● Extrait de la source:
==============================

Selon les commentaires que nous avons recueillis auprès des importateurs de produits faisant l’objet de mesures de sauvegarde, ils souhaitent utiliser la totalité de leur contingent et n’envisagent pas d’en transférer une partie à des concurrents.

Le sénateur Massicotte : Son choix de terminologie est différent. Il a employé le terme « contingent », alors que le terme qu’il convient probablement d’employer est « allocation ». Je pense que c’est la notion utilisée dans son secteur.

En ce qui concerne l’acier, ou la marchandise la plus répandue pour laquelle vous obtenez des allocations, combien d’entreprises ont droit à ces allocations? Pour les allocations qui viennent d’être adoptées pour telle ou telle quantité de marchandises les plus répandues, combien de gens ont obtenu des allocations?

Mme Govier : Nous n’utilisons pas d’allocations en ce moment.

==============================

● Travail à faire:
Recopiez sans rien modifier le passage de l'extrait ci-dessus sur les contingents et les allocations qui commence par « Le sénateur Massicotte » et se termine par « obtenu des allocations? ».

● Données recueillies:
==============================

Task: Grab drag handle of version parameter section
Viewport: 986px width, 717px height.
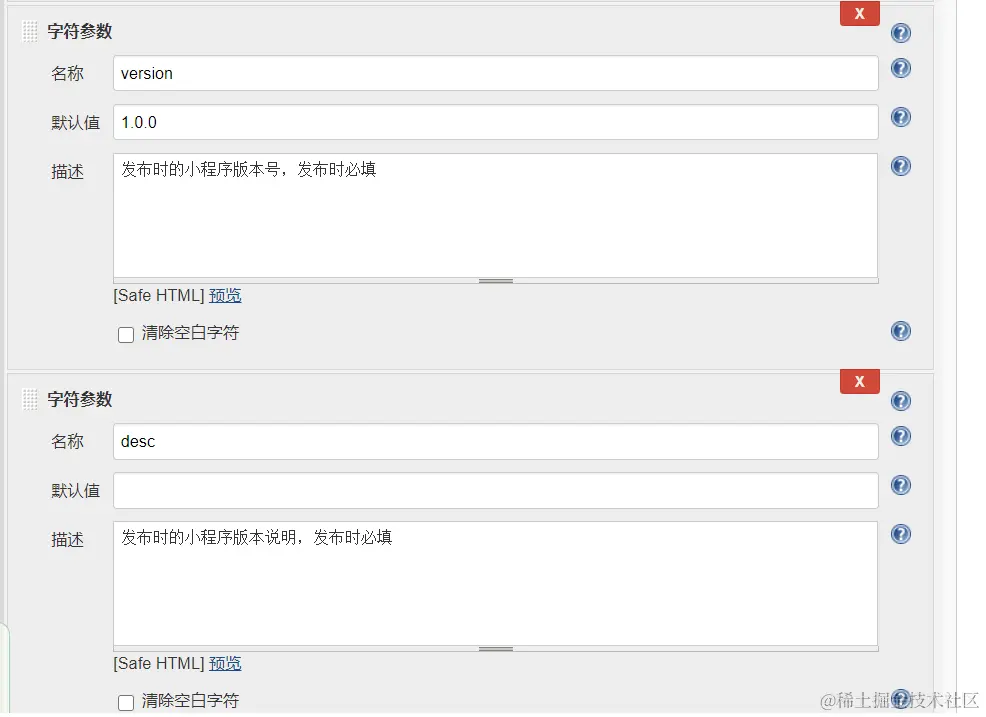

==============================

● Corrigé de l'exercice:
Le sénateur Massicotte : Son choix de terminologie est différent. Il a employé le terme « contingent », alors que le terme qu’il convient probablement d’employer est « allocation ». Je pense que c’est la notion utilisée dans son secteur.

En ce qui concerne l’acier, ou la marchandise la plus répandue pour laquelle vous obtenez des allocations, combien d’entreprises ont droit à ces allocations? Pour les allocations qui viennent d’être adoptées pour telle ou telle quantité de marchandises les plus répandues, combien de gens ont obtenu des allocations?